→ Work order: What needs reproducing is the run of lines in the data below starting at the line with "Task: Click the 目标大小 info tooltip icon" and ending at the line with "Task: Select the angular dimension icon", both ends included. Copy it exactly, without pictures, and add nothing.

Top of Entries shown

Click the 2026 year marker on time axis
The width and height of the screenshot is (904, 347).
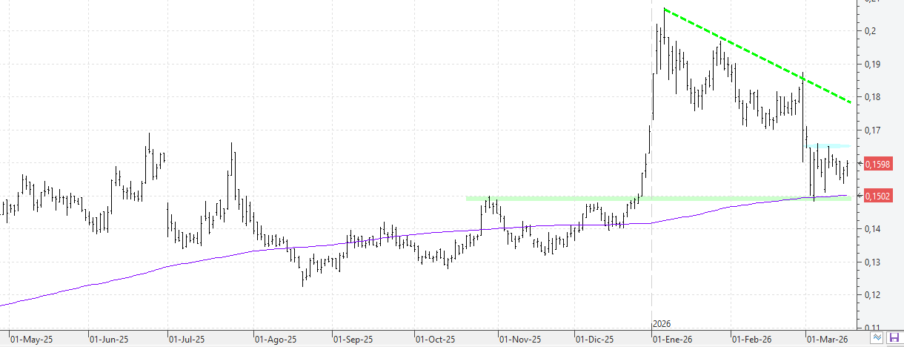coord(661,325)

Bottom of Entries shown
Top of Entries shown

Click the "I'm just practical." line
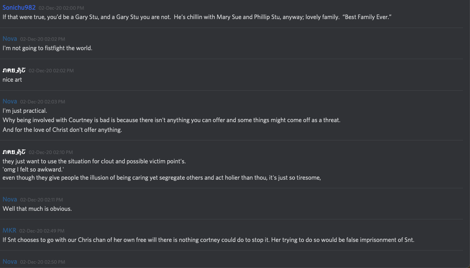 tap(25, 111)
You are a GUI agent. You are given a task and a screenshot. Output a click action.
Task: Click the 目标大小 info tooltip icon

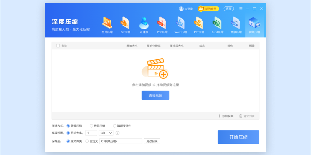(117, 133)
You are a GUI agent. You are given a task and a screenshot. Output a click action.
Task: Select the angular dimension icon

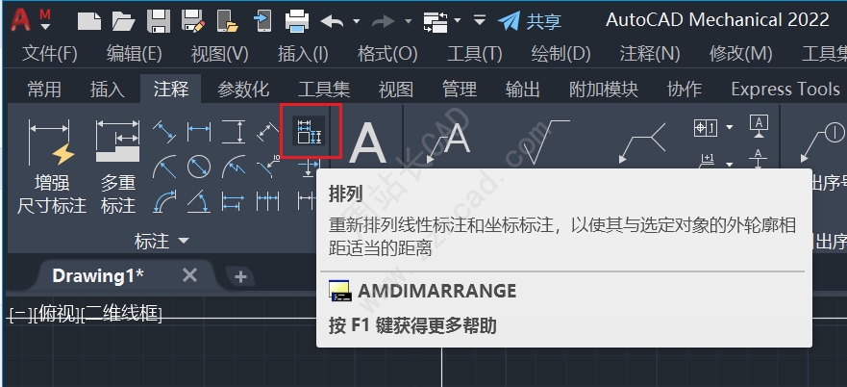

Bottom of Entries shown
Top of Entries shown

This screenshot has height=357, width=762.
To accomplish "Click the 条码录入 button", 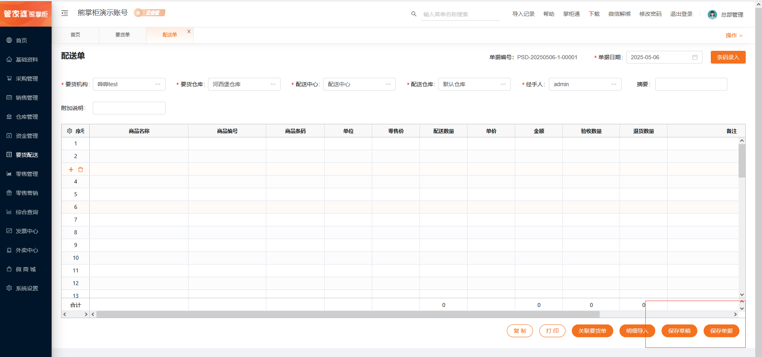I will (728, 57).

Bottom of Entries shown

→ Worked solution:
Task: Click the 目标大小 info tooltip icon

(117, 133)
You are a GUI agent. You are given a task and a screenshot. Output a click action.
Task: Select the angular dimension icon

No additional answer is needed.